I have a dataframe of variables, and though I want to keep all the raw data, I also want to make a new row that's the summation of all that start with "Justin -" called "Justin - All". I can think of ways of doing this that take many steps, but I'm wondering if there's some parsimonous way to make this transition.
Here's the raw data:
library(dplyr)
test <- tibble(name = c("Justin - Pre", "Justin - Post", "Sibley", "Corey"),
sex = c("Male", "Male", "Female", "Male"),
test = c(1, 2, 5, 10),
exam = c(5, 5, 100, 101))
outcome <- tibble(name = c("Justin - Pre", "Justin - Post", "Sibley", "Corey", "Justin All"),
sex = c("Male", "Male", "Female", "Male", "Male"),
test = c(1, 2, 5, 10, 3),
exam = c(5, 5, 100, 101, 10))
Is there any easy way to do it using dplyr / tidyr, or should I be prepared to do a multiple step journey?
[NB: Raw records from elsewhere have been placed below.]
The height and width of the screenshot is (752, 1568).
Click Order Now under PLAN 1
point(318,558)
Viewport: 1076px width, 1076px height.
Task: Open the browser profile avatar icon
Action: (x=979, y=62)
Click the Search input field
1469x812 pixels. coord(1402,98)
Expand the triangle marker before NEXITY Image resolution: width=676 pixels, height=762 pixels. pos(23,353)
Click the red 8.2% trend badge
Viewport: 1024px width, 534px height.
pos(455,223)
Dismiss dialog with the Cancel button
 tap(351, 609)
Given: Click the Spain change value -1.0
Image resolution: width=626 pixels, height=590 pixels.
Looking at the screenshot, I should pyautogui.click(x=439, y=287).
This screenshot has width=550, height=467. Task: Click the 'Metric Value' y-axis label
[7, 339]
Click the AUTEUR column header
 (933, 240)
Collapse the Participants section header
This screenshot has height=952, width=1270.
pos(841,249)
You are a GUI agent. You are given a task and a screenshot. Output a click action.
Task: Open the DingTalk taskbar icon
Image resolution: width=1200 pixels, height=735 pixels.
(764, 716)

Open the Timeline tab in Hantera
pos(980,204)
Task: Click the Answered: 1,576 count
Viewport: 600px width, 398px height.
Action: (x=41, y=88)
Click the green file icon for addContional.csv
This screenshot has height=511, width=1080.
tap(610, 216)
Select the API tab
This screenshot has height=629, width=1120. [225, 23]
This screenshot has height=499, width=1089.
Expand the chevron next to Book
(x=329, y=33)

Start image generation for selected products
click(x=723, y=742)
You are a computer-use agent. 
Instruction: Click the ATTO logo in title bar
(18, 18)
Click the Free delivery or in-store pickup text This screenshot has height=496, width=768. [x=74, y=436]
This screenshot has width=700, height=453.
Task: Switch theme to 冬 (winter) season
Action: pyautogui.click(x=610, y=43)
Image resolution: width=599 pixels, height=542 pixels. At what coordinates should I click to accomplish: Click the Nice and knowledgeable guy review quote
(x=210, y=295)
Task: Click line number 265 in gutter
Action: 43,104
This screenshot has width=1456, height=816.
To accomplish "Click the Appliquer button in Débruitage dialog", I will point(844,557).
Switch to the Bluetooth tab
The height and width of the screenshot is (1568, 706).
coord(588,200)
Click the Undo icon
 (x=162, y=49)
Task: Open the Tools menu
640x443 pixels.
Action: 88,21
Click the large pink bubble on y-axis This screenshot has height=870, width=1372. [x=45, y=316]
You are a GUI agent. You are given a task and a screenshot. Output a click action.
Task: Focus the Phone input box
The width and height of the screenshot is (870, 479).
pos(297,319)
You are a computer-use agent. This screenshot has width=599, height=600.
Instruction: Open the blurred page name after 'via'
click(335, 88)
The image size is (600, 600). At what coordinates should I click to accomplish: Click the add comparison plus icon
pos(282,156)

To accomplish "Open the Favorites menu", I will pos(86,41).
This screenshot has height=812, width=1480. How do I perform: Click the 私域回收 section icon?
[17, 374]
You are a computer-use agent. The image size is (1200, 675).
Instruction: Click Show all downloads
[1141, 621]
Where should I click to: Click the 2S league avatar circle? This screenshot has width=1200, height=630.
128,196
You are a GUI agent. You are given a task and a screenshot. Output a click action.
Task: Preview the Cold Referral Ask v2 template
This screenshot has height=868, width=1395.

CodePudding user response:
Here's an approach that sums every name based on its first word, keeps the groups with multiple observations (ie just Justin here), and collates that into the original data.
library(dplyr)
bind_rows(
test,
test %>%
group_by(name = stringr::word(name, 1), sex) %>%
summarize(across(everything(), sum), n = n(), .groups = "drop") %>%
filter(n > 1) %>% select(-n) %>%
mutate(name = paste(name, "- Total"))) %>%
arrange(name)
# A tibble: 5 × 4
name sex test exam
<chr> <chr> <dbl> <dbl>
1 Corey Male 10 101
2 Justin - Post Male 2 5
3 Justin - Pre Male 1 5
4 Justin - Total Male 3 10
5 Sibley Female 5 100
Or a Justin-specific variation:
bind_rows(
test,
test %>%
filter(name %>% stringr::str_starts("Justin")) %>%
mutate(name = paste(stringr::word(name, 1), "- Total")) %>%
group_by(name, sex) %>%
summarize(across(everything(), sum), .groups = "drop")
) %>%
arrange(name)